Le Procureur du Roi près le tribunal de première instance de Rabat avait expliqué, le 7 octobre dernier, le processus judiciaire qui a conduit à l’ouverture d’une «enquête préliminaire» menée sur Monjib et des membres de sa famille. Cette enquête fait «suite à une saisine reçue par le parquet général de la part de l’Unité de traitement du renseignement financier (UTRF)». Cette unité en charge de la lutte contre les crimes de blanchiment d'argent (un domaine dans lequel le Royaume a ratifié des traités internationaux) a agi conformément à l’article 18 de la loi 43-05 relative au blanchiment de capitaux.

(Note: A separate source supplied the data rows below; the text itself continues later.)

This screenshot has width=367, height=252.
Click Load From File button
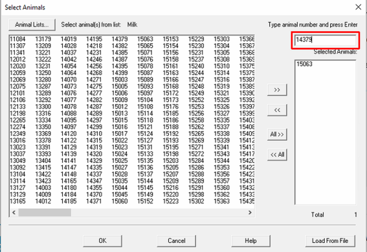330,241
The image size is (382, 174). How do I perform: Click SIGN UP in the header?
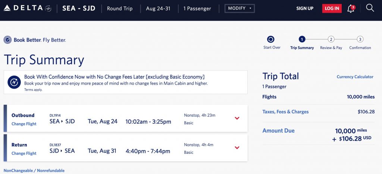tap(305, 9)
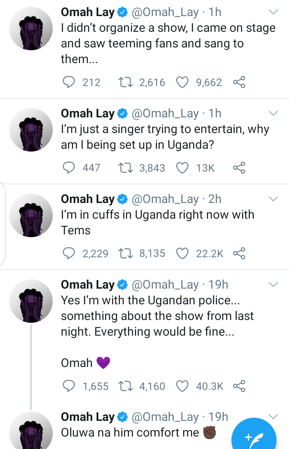Share the "in cuffs in Uganda" tweet
This screenshot has height=449, width=289.
pyautogui.click(x=239, y=254)
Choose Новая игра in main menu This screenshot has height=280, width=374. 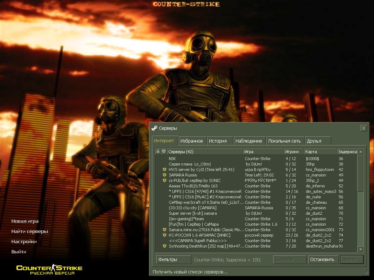pos(25,221)
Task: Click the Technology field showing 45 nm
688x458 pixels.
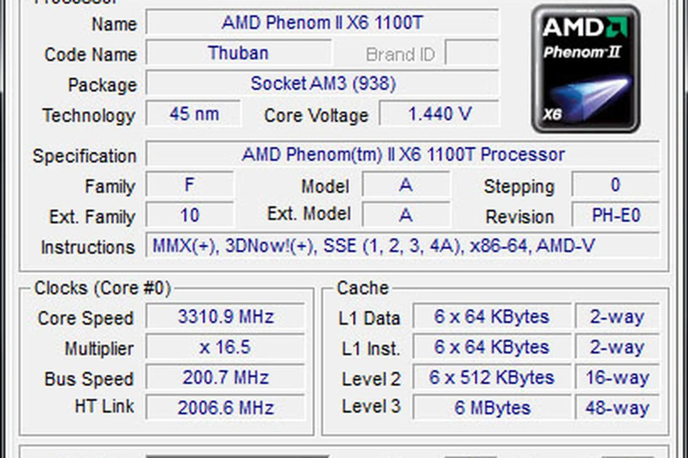Action: pyautogui.click(x=194, y=115)
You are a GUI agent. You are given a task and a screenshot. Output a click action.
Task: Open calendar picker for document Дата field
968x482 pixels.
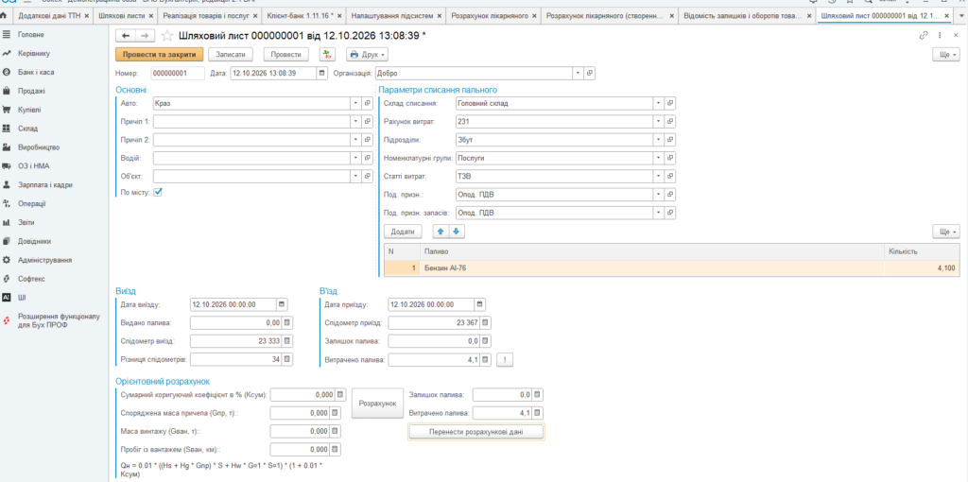(321, 73)
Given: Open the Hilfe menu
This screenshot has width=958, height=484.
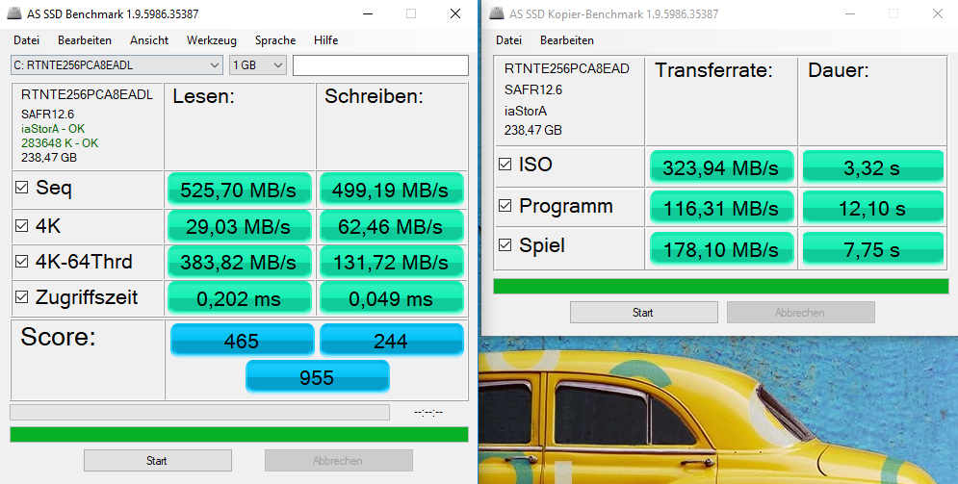Looking at the screenshot, I should pos(325,40).
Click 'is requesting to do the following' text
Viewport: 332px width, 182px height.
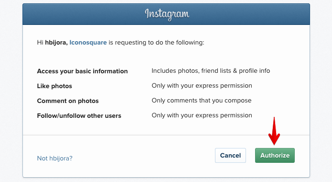click(156, 43)
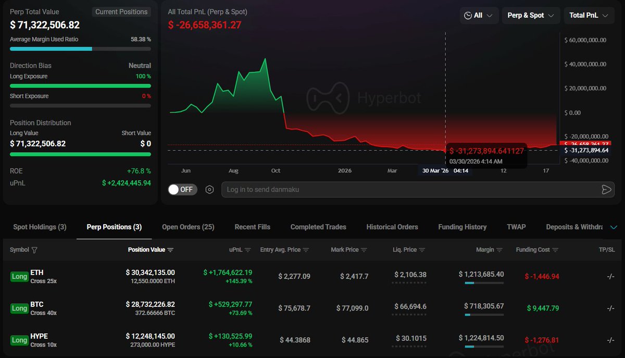
Task: Switch to Spot Holdings tab
Action: (40, 227)
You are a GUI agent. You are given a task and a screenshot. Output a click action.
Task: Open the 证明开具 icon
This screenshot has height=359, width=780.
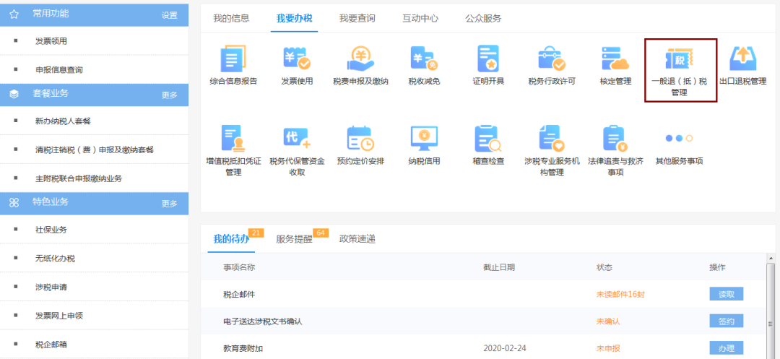(x=488, y=59)
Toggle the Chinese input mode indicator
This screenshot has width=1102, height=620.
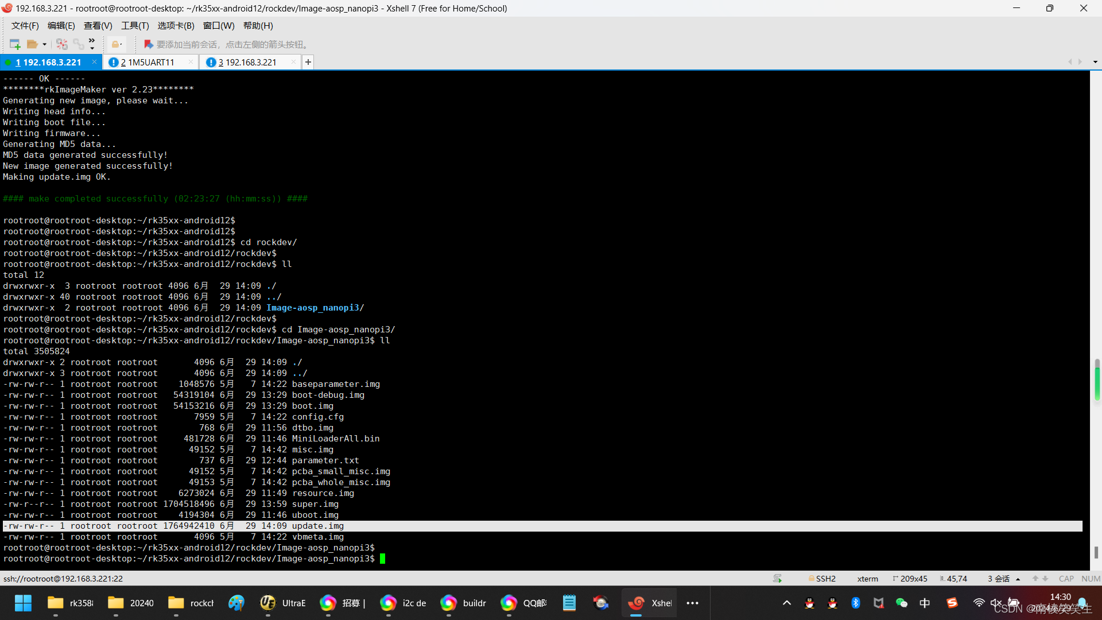coord(925,603)
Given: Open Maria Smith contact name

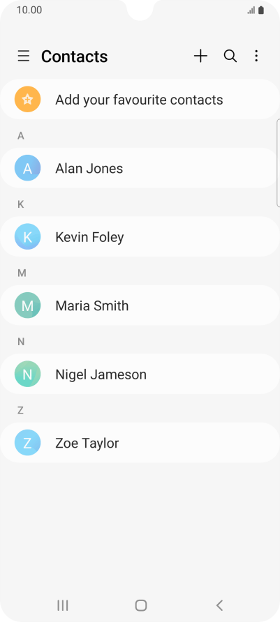Looking at the screenshot, I should (91, 305).
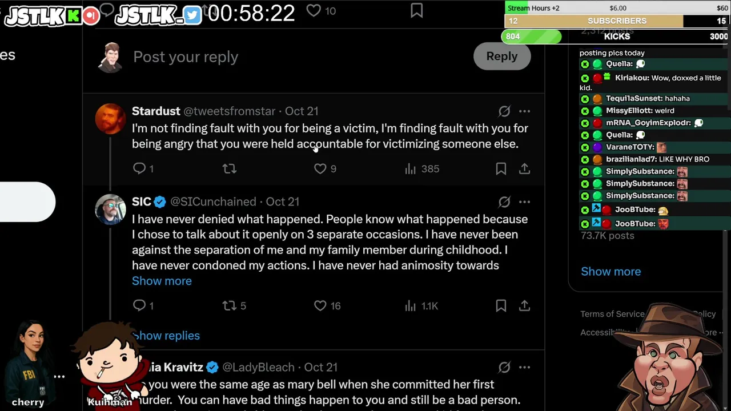Like Stardust's tweet with heart icon
Screen dimensions: 731x411
pyautogui.click(x=320, y=168)
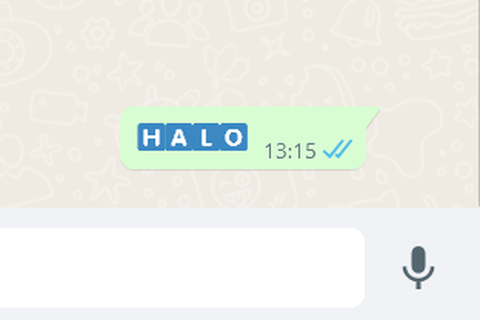Click the grey footer bar above input
Screen dimensions: 480x320
[240, 217]
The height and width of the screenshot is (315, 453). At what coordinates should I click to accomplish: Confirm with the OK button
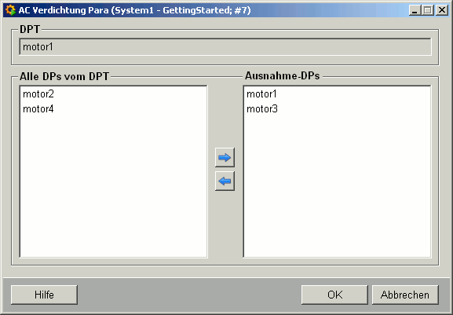(334, 295)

A l’examen des informations transmises par l’UTRF, le Parquet peut charger la Brigade nationale de Police judiciaire (BNPJ) de mener des investigations «sur la source et la nature des transactions et des transferts financiers effectués par les personnes concernées, d'identifier la source des biens immobiliers, objet de déclarations de soupçon, et de déterminer ses liens avec d'autres actes criminels, considérés comme des infractions principales aux fins de blanchiment d'argent», expliquait à cet égard le communiqué du Procureur du Roi. Ce magistrat est d’ailleurs revenu à la charge, pas plus tard que le 31 décembre dernier, pour rappeler ce processus et réfuter les allégations de supporters de Monjib, qui prétendent qu’il a fait objet d’une «arrestation abusive».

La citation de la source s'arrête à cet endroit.